My development process isn't that well documented online, but soon I hope to start a blog where I explain how the whole thing works; address decoding, bank switching, assembly programming, etc. And then I'll write some games, add a Forth environment, hook it up to the internet, who knows. All my source code, schematics, and tools will be online sometime in 2011 if anyone's interested.
The 6809 actually has two stack pointers, S and U. S is the hardware stack (used for calls/returns) and U is basically another index register with dedicated push/pull instructions. A Forth implementation typically uses two stacks (the return stack and the parameter stack), this maps very well to the 6809's register set.
A couple of really good books I'd recommend (for the intel 8086) would be the "The 8086 Project book" and the radio shack "Understanding Digital Computers".
Those books are a great start to this kind of hobby.
For those of you in the Valley, you can find the book that started me on this project at the Santa Clara library. It's the first edition of "Microprocessor System Design Fundamentals" by Kenneth J. Breeding.
It's not a great book, but it's one of very few publications (apart from the databooks) that explain the 6809 architecture.
My library used to have the 8086 project book. When I was young I used to drool over the projects in it for hours but I never had the resources or the knowledge to build anything. I might have to check it out again now that I have both.
Yes it is. Got it on Craigslist, ridiculously cheap, with a full set of pods and manuals. Making a boot floppy, on the other hand, was a bit of a challenge.
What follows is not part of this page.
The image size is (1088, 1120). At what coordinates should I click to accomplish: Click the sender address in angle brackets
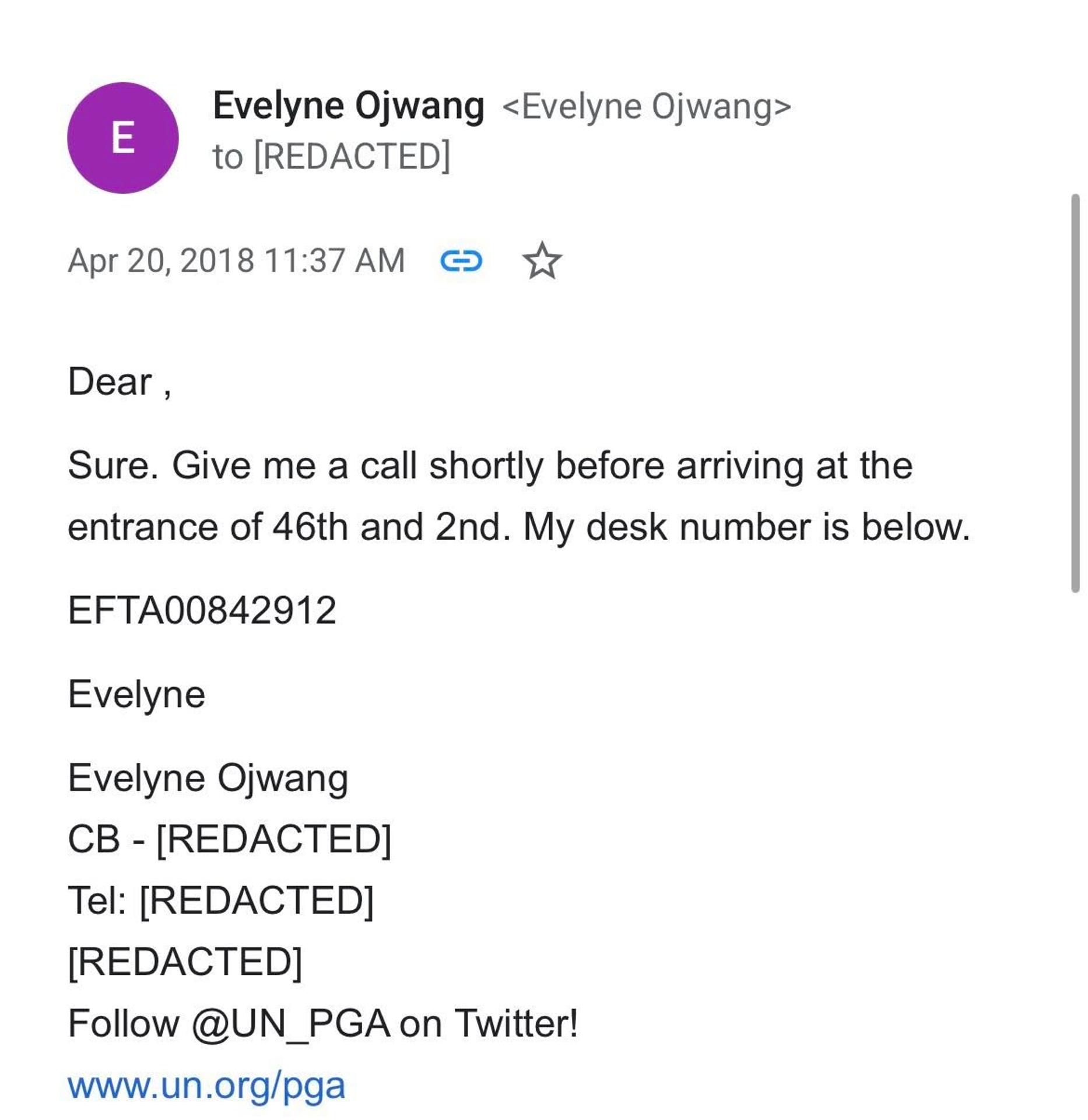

Thanks to WeirdStuff Warehouse for still selling 720K floppies!
Reminds me of this wonderful 3D rendering I saw yesterday, titled "16-bit memories"[0].
The artist is Toni Bratincevic, and you can find more of his work on his website[1]. It's the kind of art that makes me wish I had an ounce of artistic talent so I could illustrate my thoughts in such splendor ;/
Oooh. I used to have a Radio Shack Color Computer, and I loved the 6809. So much cleaner than the 6502. Two 8-bit accumulators, A and B, which can be combined as a 16-bit accumulator, D. MUL, which sets D to A * B. Four 16-bit index registers, all of which can be used interchangeably in any indexed-mode operation. (Two of them can be used as stack pointers.) A rich indexed mode, including constant offset, accumulator offset (A, B, or D), and offset from PC (allowing position-independent code).
The 6502, by contrast, had one 8-bit accumulator, A, and two 8-bit index registers, X and Y. X and Y were used differently: IIRC, you could do (in C syntax) * (addr+X) or (* addr)+Y, but not the other way around. No easy way to do position-independent code. (I suppose you could hack it with OS support, though, by providing a routine at a fixed location that reads the caller's address from the stack.)
This was referred to as an extreme sport in IEEE Spectrum Magazine and I cannot agree more. How then hell did this guy manage to debug any problems he may have.
A quick tip just in case this inspires anyone to far. I highly recommend that you think long and hard before you run out and buy a thousand relays with the intentions of following in this guys foot steps ..
My development process isn't that well documented online, but soon I hope to start a blog where I explain how the whole thing works; address decoding, bank switching, assembly programming, etc. And then I'll write some games, add a Forth environment, hook it up to the internet, who knows. All my source code, schematics, and tools will be online sometime in 2011 if anyone's interested.